> Tasks for this exercise:
1) In the forum thread about handling MongoWriteConcernException, what version of the MongoDB Driver is used to build the C# code?
2) The forum thread about handling MongoWriteConcernException describes the strategy the original poster's team currently uses for ingesting data. List each step of that strategy.

> Text excerpt:

• • • •

Recommended handling of MongoWriteConcernException

Hi,

For testing purposes (and historical reasons) we are running a cluster with MongoDB 5.0.31 in a primary-secondary-secondary configuration. We access the cluster programmatically, the code is written in C# and it is built using MongoDB Driver 2.24.0.

During a window of heavy load, we experienced occurrences of MongoWriteConcernException (Error code 64) while writing data to the cluster via BulkWriteAsync.

From what we understood, the exception itself is not necessarily reporting a permanent failure: give it enough time, and the concern might be reached (as it actually happened in our experiment). At the same time, it seems there can be circumstances when the cluster might not reach the concern (e.g. heavy network impairment), yielding spurious data being left around.

So the question is: what would be the recommended way to implement a robust (=tolerant wrt MongoWriteConcernExceptions) method for data ingestion? Should we somehow implement a verification mechanism that ensures the data we inserted can be read later on with “majority” concern? If this is necessary, what is the recommended way to implement such verification?

For reference, at this point we decided to wrap the BulkWriteAsync call in a transaction, which lives inside a try-catch block: in case the BulkWriteAsync call, or any command of the transaction, trigger an exception, the transaction is aborted and the BulkWriteAsync is retried later. However, if the exception is a MongoWriteConcernException, we only log a warning, and we hope the data propagation will eventually succeed.

What’s your take on the proposed strategy? Surely this cannot be the real solution, since it doesn’t address the case when a MongoWriteConcernException is followed by a true failure in reaching the replica concern. But are we getting closer to something workable? Or can you see any other problematic scenarios we are introducing with this approach?

Thanks!
Filippo

Interesting question! I don’t know the answer, @Filippo_Del_Tedesco , but I’m watching this topic to see if anyone does know the answer!

@Rishabh_Bisht do you know the answer?

Hi, @Filippo_Del_Tedesco,

Welcome to the MongoDB Community Forums. I understand that you have a question on how you should handle MongoWriteConcernException. I wish that I had a simple answer or code snippet to share, but unfortunately it really depends on the durability guarantees that your application requires. Let me explain the mental model and hopefully that will assist in your decisions.

Writes to MongoDB clusters are routed to the primary where the write is performed on the collection as well as being recorded in the oplog. (I’ll skip over journalling, checkpoints, and related details. These mechanisms ensure that acknowledged writes to a single node are committed to disk even in the event of a failure.) The oplog entries are replicated to the secondaries where they are also applied. The oplog is a serialized stream of write operations that are ordered in time. By applying a write concern such as w: 2, you are requesting that the primary only acknowledge the write (with a response of ok:1) after at least two cluster nodes have applied the write (e.g. the primary and at least one secondary). If the secondaries are slow to replicate the oplog entries, then the write concern can timeout resulting in a MongoWriteConcernException. The write still happened on the primary, but none of the secondaries were able to replicate the write within the time limit. If the write had failed on the primary, you would have received a different error message such as MongoDuplicateKeyException.

• • • •

> Dataset section:
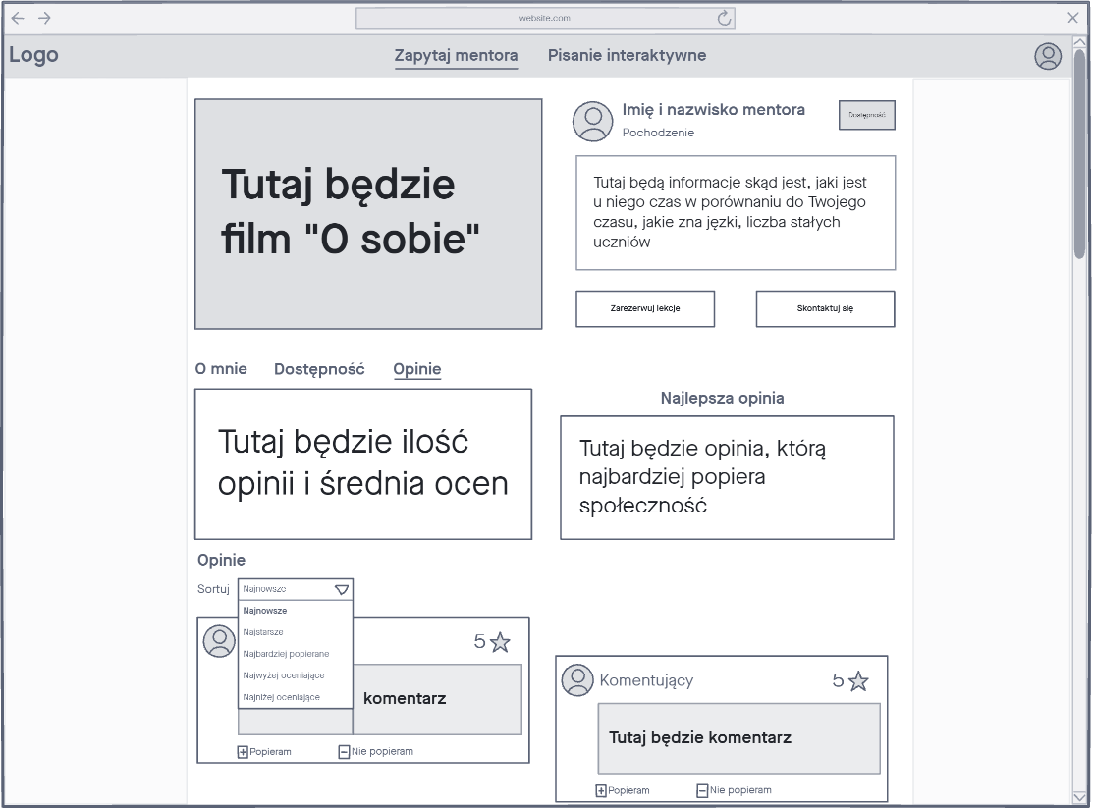Collapse the Sortuj dropdown via its arrow
Viewport: 1093px width, 809px height.
[x=341, y=590]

• • • •

> Solution list:
1) MongoDB Driver 2.24.0.

2)
- Wrap the BulkWriteAsync call in a transaction.
- Place the transaction inside a try-catch block.
- If the BulkWriteAsync call or any command of the transaction triggers an exception, abort the transaction and retry the BulkWriteAsync later.
- If the exception is a MongoWriteConcernException, only log a warning and hope that data propagation eventually succeeds.